◆ **TASK DESCRIPTION**
Your task is to filter the data below down to the lines holding "Given".

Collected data
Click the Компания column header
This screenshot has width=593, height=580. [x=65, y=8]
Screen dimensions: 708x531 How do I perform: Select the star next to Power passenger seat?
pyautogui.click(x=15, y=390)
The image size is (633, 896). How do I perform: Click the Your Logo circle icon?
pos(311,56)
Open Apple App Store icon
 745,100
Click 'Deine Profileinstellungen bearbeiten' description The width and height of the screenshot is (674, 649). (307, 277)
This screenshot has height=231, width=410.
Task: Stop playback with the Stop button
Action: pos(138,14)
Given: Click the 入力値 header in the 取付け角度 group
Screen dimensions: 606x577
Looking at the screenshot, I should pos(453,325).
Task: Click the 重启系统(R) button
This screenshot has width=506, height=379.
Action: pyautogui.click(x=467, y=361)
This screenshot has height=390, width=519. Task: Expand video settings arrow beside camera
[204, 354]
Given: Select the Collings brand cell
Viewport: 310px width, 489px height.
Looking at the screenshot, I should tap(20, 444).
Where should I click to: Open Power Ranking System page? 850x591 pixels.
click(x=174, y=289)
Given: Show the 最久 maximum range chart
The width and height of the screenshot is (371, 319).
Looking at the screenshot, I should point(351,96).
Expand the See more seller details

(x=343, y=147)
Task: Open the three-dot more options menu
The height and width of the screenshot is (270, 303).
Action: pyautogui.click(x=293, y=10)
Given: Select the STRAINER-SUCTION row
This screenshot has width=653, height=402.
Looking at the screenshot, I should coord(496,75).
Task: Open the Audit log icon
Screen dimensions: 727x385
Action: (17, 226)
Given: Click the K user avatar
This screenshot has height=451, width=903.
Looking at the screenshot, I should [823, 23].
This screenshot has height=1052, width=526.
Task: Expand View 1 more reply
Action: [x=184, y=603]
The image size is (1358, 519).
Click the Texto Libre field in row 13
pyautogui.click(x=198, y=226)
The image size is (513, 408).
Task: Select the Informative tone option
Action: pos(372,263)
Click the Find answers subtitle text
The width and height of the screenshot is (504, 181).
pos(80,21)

◆ **ANSWER BOX**
Given: Click the 入力値 header in the 取付け角度 group
Given: Select the Collings brand cell
Given: Show the 最久 maximum range chart
Given: Select the STRAINER-SUCTION row
Given: Click the K user avatar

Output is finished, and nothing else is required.